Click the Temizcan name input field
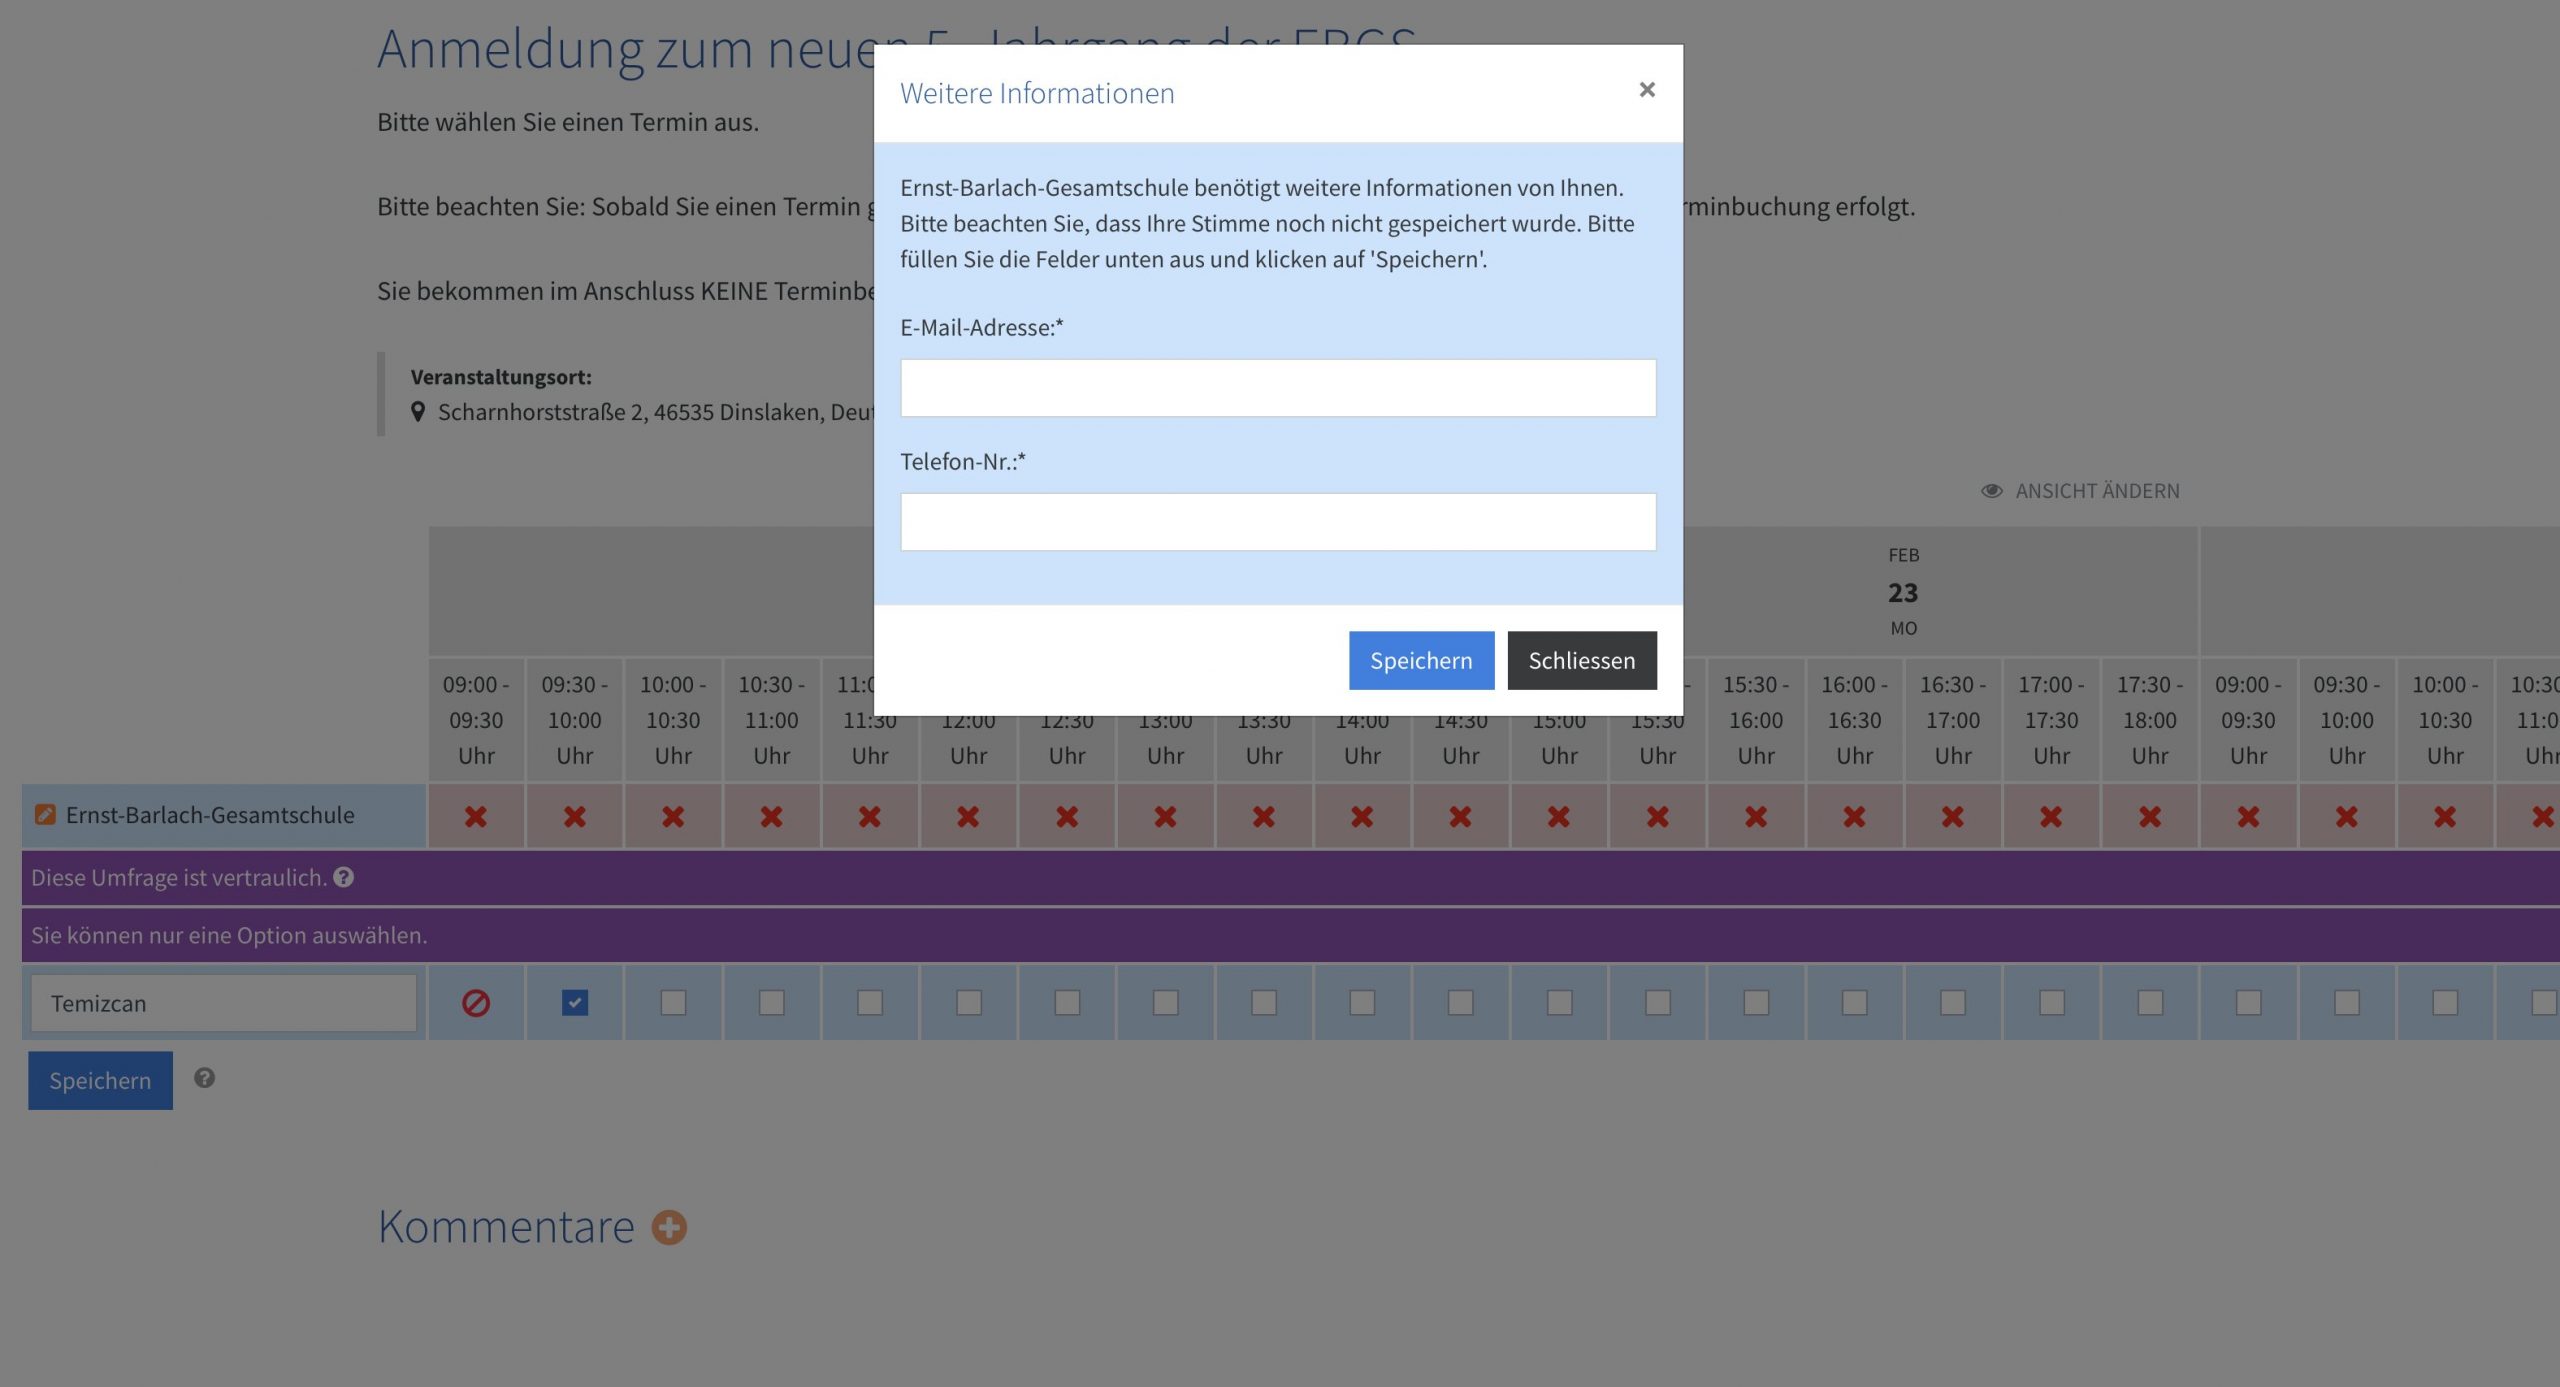The image size is (2560, 1387). 223,1003
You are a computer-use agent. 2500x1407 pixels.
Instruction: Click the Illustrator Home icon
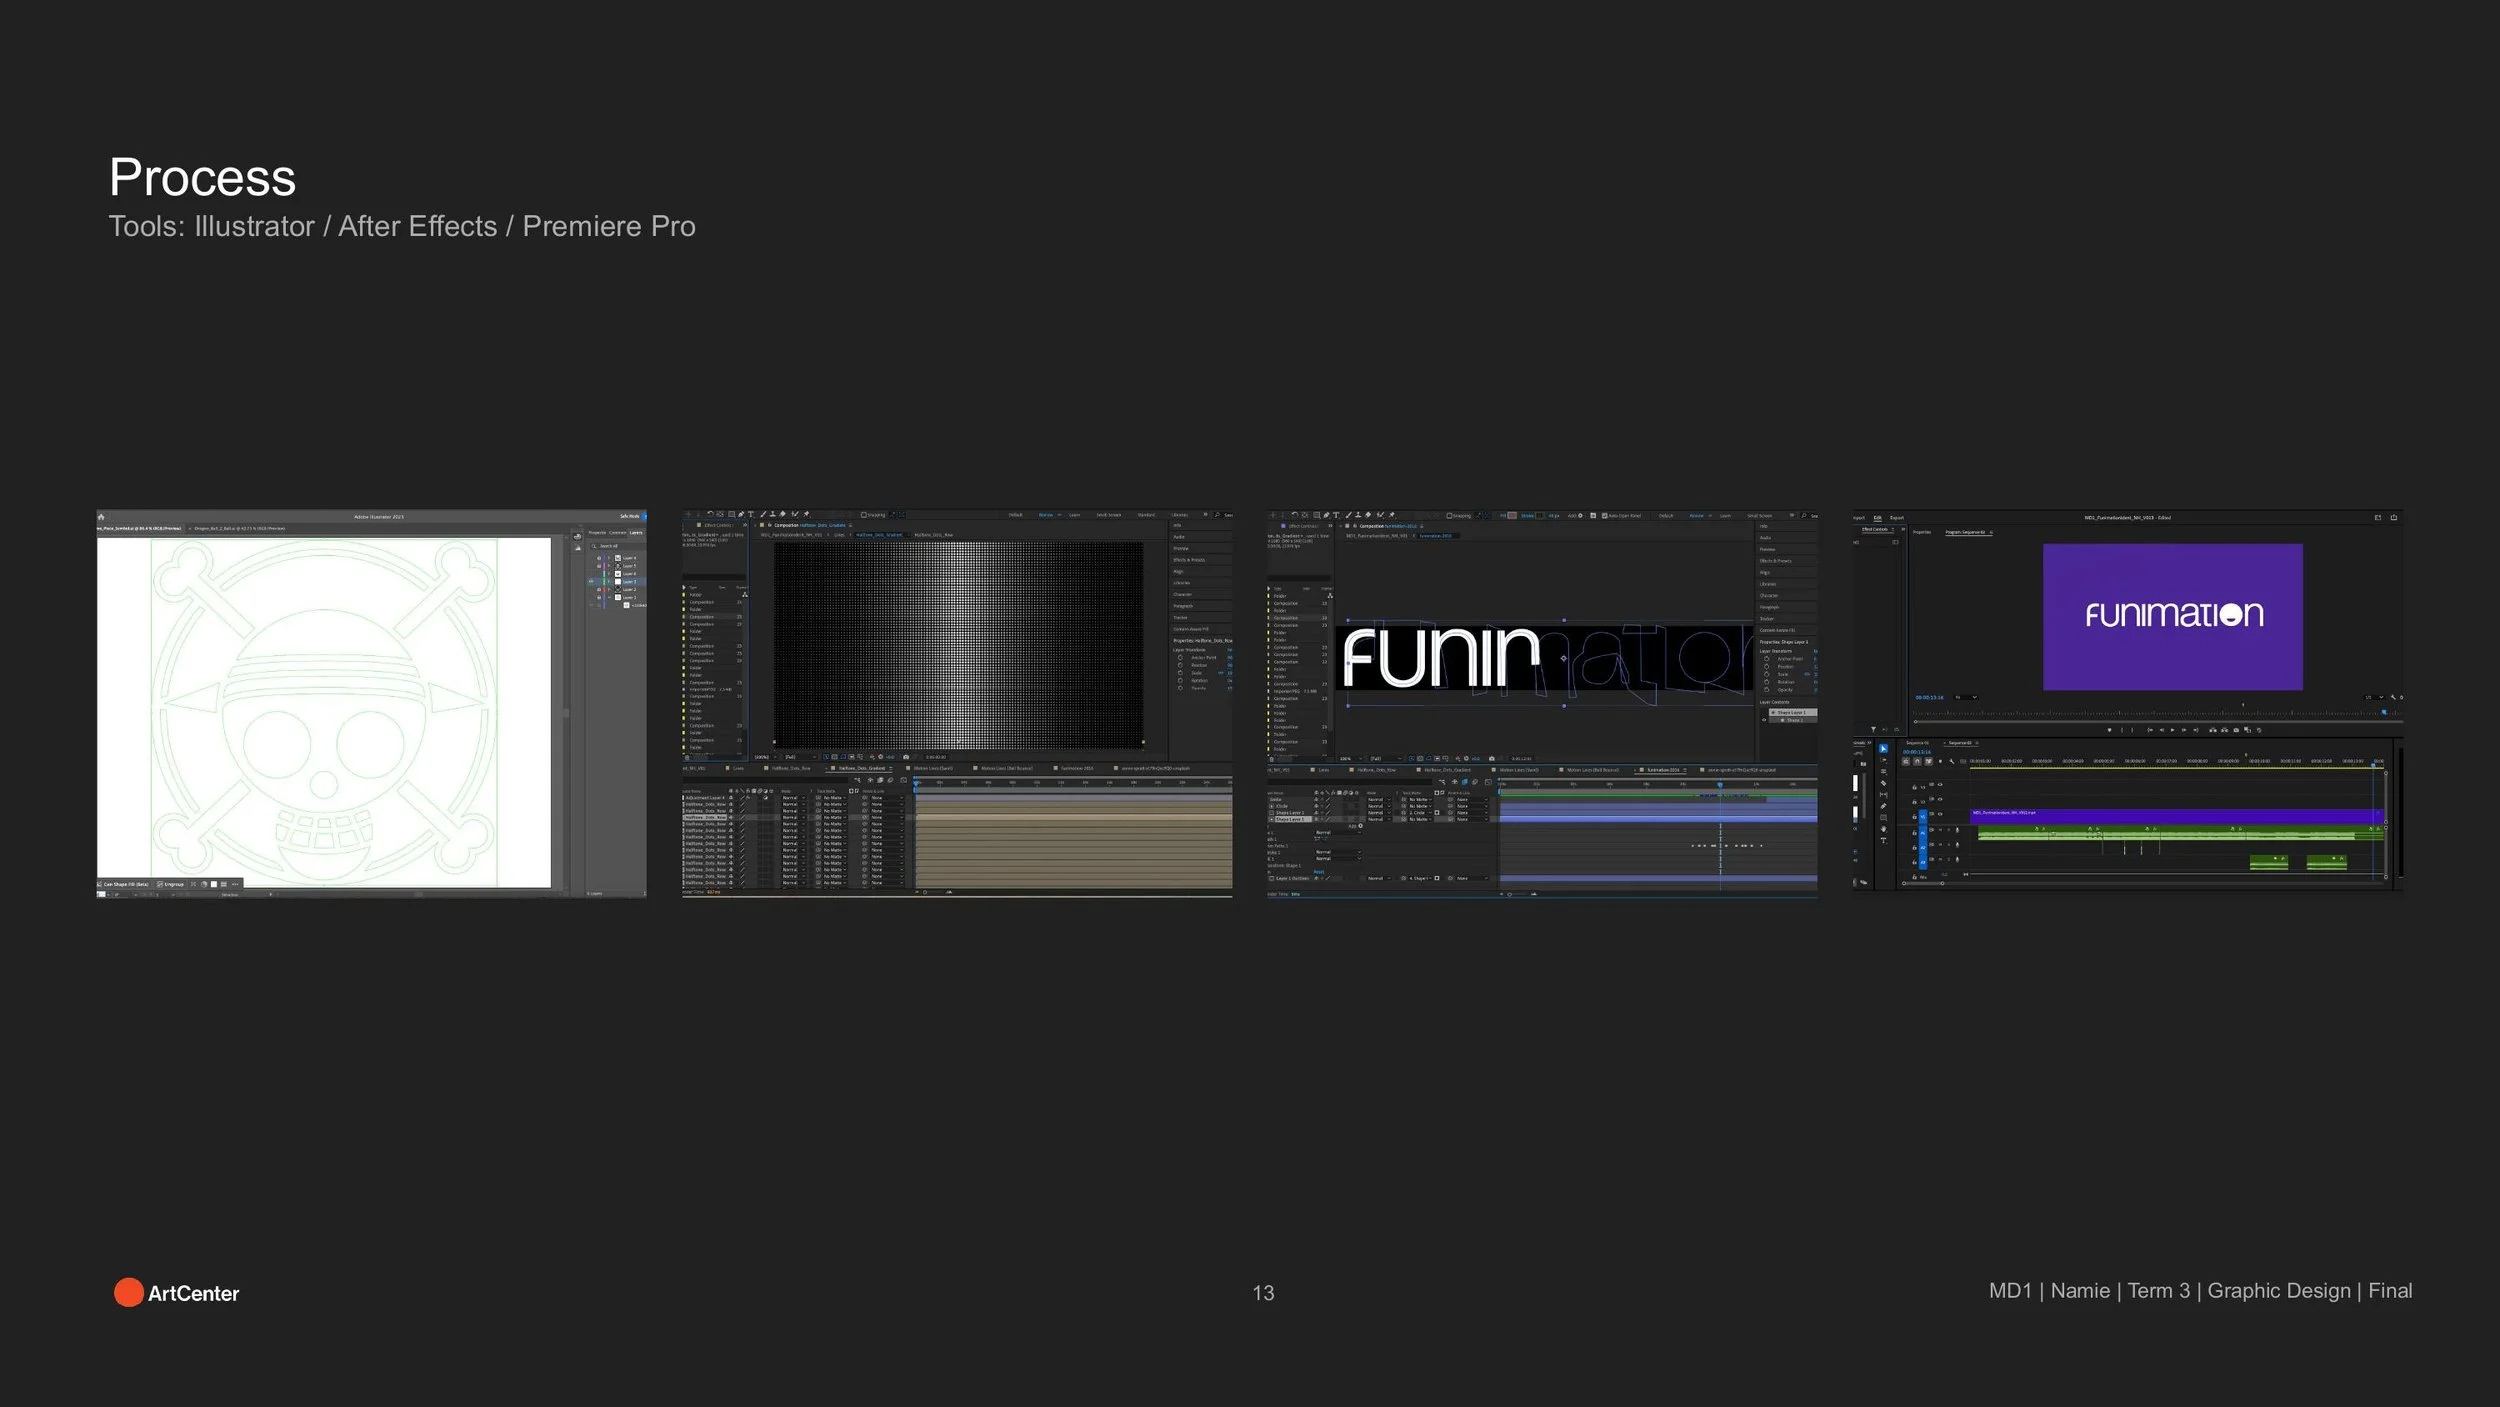click(x=101, y=517)
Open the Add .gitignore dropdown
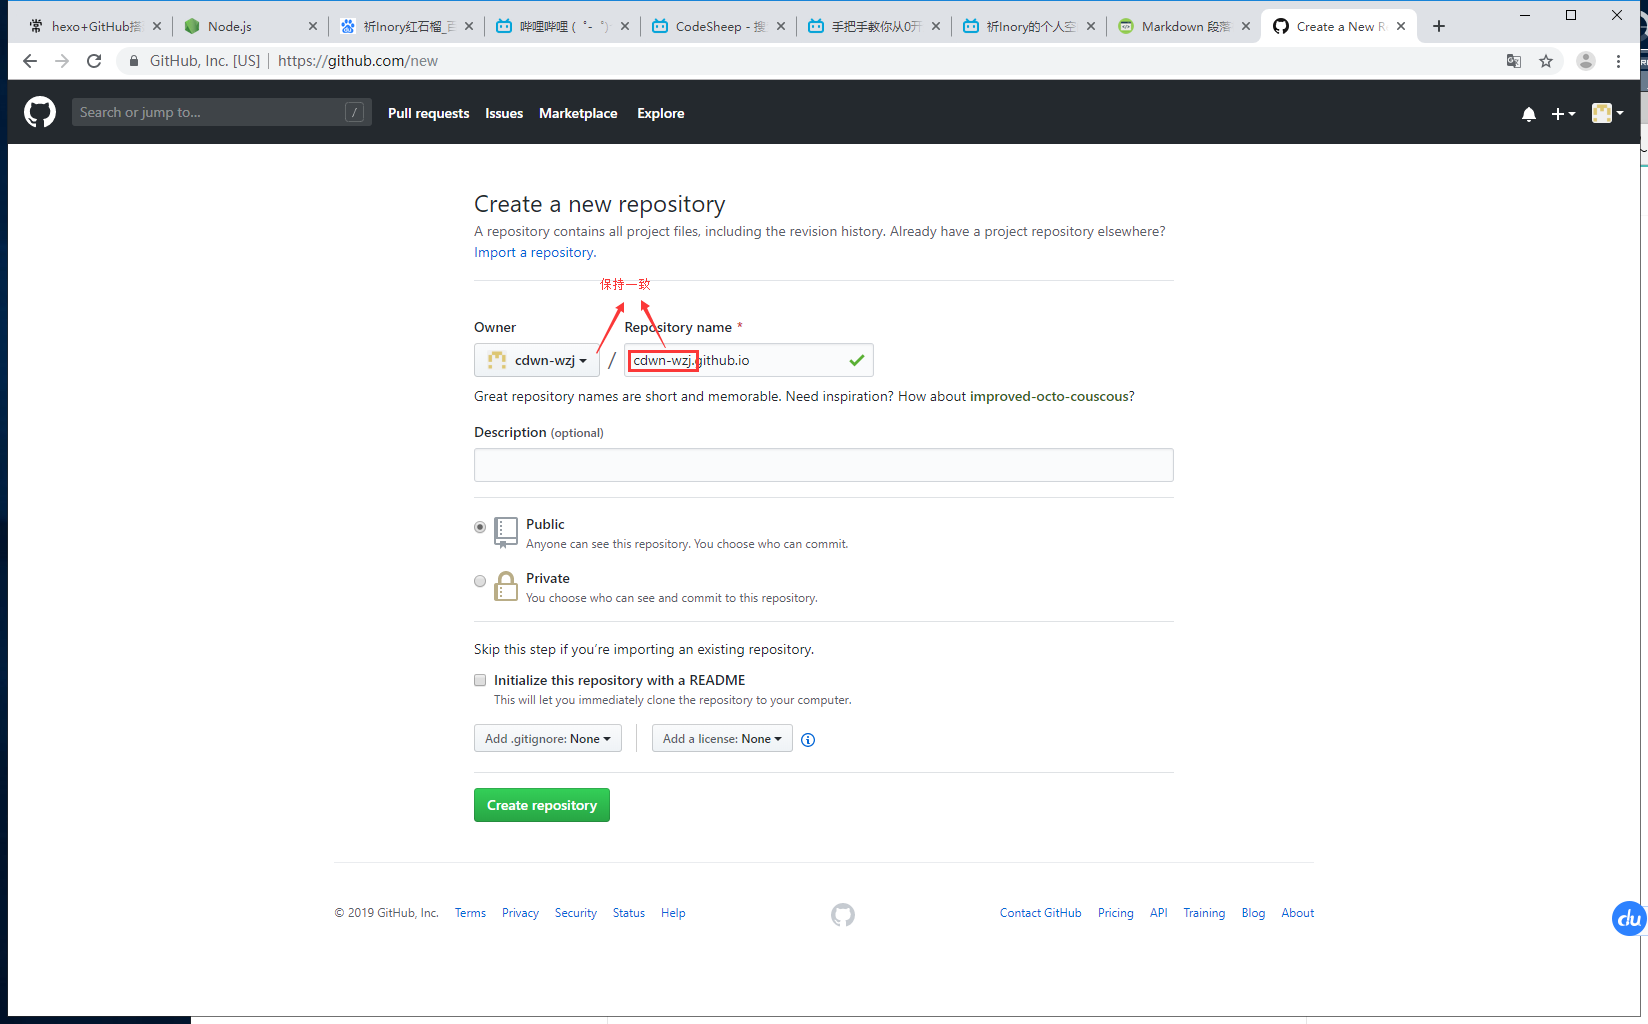 pyautogui.click(x=547, y=738)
■ ■ ■
Exercise instructions: Write out all the entries word for word, but skip any images.

Answer below:
Click the Temizcan name input field
The image size is (2560, 1387). 223,1003
You are a computer-use agent. 2500x1407 pixels.
Instruction: Click the Illustrator Home icon
click(x=101, y=517)
Open the Add .gitignore dropdown
 pyautogui.click(x=547, y=738)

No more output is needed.